**Exercise instructions:** Transcribe the data exactly, stopping after the "Click the phone" line.
Records supplied Block Start
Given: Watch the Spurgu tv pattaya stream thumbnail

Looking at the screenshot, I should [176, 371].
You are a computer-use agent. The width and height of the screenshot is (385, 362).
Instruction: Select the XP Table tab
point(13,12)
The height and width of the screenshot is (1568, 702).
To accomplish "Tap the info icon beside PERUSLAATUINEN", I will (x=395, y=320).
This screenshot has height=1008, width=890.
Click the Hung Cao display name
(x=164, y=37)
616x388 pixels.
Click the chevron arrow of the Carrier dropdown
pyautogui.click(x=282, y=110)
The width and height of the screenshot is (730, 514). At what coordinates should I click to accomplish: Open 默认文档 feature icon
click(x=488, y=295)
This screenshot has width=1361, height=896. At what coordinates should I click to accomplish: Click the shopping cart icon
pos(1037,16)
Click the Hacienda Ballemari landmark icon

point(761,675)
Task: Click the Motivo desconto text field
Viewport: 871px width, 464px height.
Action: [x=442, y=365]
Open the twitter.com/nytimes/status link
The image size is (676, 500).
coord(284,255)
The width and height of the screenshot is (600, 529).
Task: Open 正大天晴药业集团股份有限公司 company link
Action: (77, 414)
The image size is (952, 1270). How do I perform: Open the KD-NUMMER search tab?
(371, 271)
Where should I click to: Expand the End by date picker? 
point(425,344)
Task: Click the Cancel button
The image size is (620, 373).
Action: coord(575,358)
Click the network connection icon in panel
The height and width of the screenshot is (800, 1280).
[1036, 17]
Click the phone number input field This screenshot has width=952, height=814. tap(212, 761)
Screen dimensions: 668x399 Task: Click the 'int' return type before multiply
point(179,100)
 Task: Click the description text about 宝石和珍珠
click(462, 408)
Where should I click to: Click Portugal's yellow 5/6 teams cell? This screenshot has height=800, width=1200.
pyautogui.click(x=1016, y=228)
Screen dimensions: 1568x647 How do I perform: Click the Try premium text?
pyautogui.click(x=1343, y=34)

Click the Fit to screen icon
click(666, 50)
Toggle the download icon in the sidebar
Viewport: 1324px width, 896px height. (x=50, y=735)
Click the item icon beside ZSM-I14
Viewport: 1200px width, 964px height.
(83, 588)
Records supplied Block End
**Result:**
Given: Watch the Spurgu tv pattaya stream thumbnail

Looking at the screenshot, I should [176, 371].
You are a computer-use agent. The width and height of the screenshot is (385, 362).
Instruction: Select the XP Table tab
point(13,12)
The height and width of the screenshot is (1568, 702).
To accomplish "Tap the info icon beside PERUSLAATUINEN", I will (x=395, y=320).
This screenshot has height=1008, width=890.
Click the Hung Cao display name
(x=164, y=37)
616x388 pixels.
Click the chevron arrow of the Carrier dropdown
pyautogui.click(x=282, y=110)
The width and height of the screenshot is (730, 514). At what coordinates should I click to accomplish: Open 默认文档 feature icon
click(x=488, y=295)
This screenshot has width=1361, height=896. At what coordinates should I click to accomplish: Click the shopping cart icon
pos(1037,16)
Click the Hacienda Ballemari landmark icon

point(761,675)
Task: Click the Motivo desconto text field
Viewport: 871px width, 464px height.
Action: [x=442, y=365]
Open the twitter.com/nytimes/status link
The image size is (676, 500).
coord(284,255)
The width and height of the screenshot is (600, 529).
Task: Open 正大天晴药业集团股份有限公司 company link
Action: (77, 414)
The image size is (952, 1270). How do I perform: Open the KD-NUMMER search tab?
(371, 271)
Where should I click to: Expand the End by date picker? 
point(425,344)
Task: Click the Cancel button
The image size is (620, 373).
Action: coord(575,358)
Click the network connection icon in panel
The height and width of the screenshot is (800, 1280).
[1036, 17]
Click the phone number input field This screenshot has width=952, height=814. tap(212, 761)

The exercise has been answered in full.